En Corée, Samsung est encore au nombre des outsiders, mais le Coréen ne tardera pas à faire la part des priorités. Une entrée compliquée (entre filiales) du groupe dans la photo sera suivi d'une sortie prudente et rapide.
Par une sorte de contournement de l'obstacle, les industriels se réfugient dans le design rétro qui, à défaut de séduire les nouveaux clients, arrondi les angles de la métamorphose pour les anciens.
En réalité, l'industrie de l'APN est déjà partagée entre les historiques de l'argentique, et les historiques de l'électronique, des intrus qui ne se privent pas de leurs conceptions osées.
Ne rien changer dans le geste.! Pourtant, l'attitude du photographe n'a cessé de se transformer au fil des décennies. Le smartphone se prépare à les faire changer à nouveau.
Tout nouveau, le segment de la photo numérique a attiré de nombreux acteurs quelque peu opportunistes.
A chaque époque ses arguments. En 2012, le nombre de pixels du capteur n'est plus aussi primordial, alors que le super-zoom titille les envies. D'autant plus que l'électronique sait prendre le relais de l'optique, d'abord au détriment de la qualité, puis de mieux en mieux. Même sur un smartphone.
Les beaux et grands stands, surtout à Cologne, font partie des figures imposées. Coûteux à tous points de vue, mais incontournables à toute grande légende du métier. Dans ce sens, la photo entre sans le savoir dans la problématique qui touche tous les salons, partout, toutes spécialités confondues. Autre histoire...
C'est bien de l'univers de l'électronique que les turbulences de la techno ont débarqué. Notamment chez "l'inventeur" du "sans miroir", tombeur du reflex.
Pour Sony, qui avait présenté dès le début des années 80 son premier prototype d'appareil électronique (Mavica), l'image était déjà dans la culture de la firme, ne serait-ce que par son omniprésence dans la vidéo institutionnelle puis dans le marché des caméscopes.

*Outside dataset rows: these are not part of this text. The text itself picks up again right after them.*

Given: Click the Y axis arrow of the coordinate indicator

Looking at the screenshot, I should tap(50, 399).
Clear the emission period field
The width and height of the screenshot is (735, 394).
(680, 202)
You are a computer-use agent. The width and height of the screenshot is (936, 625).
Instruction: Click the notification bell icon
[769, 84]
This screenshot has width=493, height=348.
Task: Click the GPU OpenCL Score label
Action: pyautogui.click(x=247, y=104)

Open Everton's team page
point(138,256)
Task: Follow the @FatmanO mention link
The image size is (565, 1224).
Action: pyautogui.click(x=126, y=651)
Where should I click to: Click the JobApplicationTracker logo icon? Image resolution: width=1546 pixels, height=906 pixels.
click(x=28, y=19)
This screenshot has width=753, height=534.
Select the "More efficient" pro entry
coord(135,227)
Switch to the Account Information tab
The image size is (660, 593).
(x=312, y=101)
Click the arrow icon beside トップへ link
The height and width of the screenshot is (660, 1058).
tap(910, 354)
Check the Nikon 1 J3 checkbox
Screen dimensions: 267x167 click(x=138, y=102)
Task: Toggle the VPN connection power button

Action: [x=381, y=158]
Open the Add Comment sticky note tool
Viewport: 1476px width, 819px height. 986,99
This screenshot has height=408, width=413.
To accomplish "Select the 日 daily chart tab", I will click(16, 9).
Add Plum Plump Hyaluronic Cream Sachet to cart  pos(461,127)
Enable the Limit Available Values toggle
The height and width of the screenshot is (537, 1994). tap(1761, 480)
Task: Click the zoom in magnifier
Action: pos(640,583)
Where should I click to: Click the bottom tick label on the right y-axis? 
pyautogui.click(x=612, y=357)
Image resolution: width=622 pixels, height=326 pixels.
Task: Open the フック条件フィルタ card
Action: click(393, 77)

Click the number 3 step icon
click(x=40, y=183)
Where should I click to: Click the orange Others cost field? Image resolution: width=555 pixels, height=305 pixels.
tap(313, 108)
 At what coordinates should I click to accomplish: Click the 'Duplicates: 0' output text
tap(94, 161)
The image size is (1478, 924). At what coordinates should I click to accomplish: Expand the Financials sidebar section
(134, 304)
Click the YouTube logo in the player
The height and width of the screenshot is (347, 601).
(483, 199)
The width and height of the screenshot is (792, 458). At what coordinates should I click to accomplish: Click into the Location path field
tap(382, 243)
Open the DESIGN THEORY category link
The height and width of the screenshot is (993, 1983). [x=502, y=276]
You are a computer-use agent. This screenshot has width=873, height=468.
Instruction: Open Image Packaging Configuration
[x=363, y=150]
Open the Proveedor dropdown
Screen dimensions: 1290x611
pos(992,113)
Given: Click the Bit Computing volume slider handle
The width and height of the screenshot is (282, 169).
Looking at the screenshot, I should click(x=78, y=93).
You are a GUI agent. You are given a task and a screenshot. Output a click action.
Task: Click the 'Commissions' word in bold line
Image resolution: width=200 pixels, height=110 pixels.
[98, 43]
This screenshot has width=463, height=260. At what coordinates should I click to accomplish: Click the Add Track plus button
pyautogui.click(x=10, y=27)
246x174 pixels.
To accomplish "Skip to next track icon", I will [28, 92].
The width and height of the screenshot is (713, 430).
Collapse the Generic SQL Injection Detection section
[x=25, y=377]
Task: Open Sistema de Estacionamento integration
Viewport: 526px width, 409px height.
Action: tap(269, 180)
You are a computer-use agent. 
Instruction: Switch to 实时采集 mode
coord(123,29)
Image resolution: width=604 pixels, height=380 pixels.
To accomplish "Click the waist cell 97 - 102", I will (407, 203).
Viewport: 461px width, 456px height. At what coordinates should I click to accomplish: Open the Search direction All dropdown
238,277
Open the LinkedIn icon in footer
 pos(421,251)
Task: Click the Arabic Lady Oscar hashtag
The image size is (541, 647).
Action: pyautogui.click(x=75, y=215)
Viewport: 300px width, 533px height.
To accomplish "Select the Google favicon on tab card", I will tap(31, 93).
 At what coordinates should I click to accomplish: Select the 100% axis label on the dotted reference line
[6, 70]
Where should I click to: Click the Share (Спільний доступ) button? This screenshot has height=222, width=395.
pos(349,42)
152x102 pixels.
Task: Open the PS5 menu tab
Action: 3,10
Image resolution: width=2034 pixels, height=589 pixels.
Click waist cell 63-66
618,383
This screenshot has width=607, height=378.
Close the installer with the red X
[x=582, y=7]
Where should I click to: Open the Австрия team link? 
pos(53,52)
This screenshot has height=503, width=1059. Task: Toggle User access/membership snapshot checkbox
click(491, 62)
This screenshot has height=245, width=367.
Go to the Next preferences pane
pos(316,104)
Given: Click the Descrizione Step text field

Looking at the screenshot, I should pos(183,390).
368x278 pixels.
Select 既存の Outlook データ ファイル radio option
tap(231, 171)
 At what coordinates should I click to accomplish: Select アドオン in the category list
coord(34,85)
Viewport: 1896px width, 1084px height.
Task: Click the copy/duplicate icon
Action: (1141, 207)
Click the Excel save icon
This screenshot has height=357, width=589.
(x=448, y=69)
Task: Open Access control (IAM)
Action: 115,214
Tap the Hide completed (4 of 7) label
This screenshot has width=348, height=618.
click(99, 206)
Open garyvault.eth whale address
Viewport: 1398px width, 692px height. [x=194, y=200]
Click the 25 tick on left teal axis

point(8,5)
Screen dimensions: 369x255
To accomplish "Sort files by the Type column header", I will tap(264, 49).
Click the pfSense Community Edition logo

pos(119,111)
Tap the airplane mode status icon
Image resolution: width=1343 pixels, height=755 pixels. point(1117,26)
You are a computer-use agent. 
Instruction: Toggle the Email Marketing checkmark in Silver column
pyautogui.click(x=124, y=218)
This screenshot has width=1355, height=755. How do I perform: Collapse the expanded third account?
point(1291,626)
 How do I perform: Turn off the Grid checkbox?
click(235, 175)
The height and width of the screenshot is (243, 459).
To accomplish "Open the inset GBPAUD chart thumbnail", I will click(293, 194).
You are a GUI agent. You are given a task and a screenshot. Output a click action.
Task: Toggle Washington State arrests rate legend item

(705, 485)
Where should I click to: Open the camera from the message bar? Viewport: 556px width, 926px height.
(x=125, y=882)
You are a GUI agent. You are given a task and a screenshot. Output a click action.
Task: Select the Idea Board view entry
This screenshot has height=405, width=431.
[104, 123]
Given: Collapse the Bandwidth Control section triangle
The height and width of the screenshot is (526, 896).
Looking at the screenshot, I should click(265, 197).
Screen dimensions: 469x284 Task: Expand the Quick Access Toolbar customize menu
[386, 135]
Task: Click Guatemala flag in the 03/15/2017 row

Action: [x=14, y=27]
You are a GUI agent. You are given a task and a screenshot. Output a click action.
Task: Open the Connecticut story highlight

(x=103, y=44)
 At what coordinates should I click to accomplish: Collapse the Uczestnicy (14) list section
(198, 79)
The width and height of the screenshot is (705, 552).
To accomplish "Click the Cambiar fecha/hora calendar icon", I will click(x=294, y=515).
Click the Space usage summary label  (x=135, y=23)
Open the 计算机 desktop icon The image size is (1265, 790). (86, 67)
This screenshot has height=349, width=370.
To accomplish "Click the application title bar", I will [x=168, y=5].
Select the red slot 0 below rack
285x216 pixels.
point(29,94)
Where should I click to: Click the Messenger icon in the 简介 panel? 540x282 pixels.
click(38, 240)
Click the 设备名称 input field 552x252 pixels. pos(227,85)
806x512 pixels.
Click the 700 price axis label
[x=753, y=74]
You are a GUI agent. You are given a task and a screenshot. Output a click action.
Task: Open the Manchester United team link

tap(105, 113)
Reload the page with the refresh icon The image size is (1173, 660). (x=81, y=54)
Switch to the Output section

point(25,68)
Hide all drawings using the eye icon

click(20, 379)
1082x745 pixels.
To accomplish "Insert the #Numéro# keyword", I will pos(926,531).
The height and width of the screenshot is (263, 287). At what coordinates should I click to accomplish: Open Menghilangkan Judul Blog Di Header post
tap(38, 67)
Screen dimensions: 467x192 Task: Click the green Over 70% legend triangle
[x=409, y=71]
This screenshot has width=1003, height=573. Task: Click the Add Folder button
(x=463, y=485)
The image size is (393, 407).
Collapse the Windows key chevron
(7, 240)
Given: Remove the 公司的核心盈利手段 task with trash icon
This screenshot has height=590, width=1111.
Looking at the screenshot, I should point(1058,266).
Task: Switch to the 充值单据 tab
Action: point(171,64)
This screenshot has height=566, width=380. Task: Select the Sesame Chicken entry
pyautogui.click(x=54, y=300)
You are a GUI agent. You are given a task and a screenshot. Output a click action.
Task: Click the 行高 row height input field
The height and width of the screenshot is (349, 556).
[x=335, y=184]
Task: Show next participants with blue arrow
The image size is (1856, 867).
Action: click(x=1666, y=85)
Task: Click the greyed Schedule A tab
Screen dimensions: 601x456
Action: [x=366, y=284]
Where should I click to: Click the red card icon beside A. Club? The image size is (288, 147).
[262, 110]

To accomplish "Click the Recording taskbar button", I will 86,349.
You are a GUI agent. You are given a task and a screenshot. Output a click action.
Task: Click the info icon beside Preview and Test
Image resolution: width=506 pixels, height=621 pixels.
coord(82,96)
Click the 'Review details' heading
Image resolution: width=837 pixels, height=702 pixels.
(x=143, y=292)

Cette mini-galerie est révélatrice. En une décennie, les volumes d'appareils photographiques vendus dans le monde ont fondu. En 2012, le total flirte avec 120 millions d'unités, retombé à environ 12 millions quand en 2020 le coronavirus s'est invité dans le jeu. La Photokina, qui commençait à être mal en point, n'a pas résisté aux coups assénés par la pandémie, en dépit de tentatives de repositionnement vers le début de l'été, et autres parades sans suite. "Paris" a eu de la chance, dans une réalité improbable ayant permis à un organisateur de bâtir un salon pour un monde nouveau, rendez-vous qui doit, pour survivre, ne surtout pas chercher à s'accrocher à un univers photo qui ne reviendra pas, mais s'appuyer sur l'image de maintenant (et ses acteurs, télécoms incluses).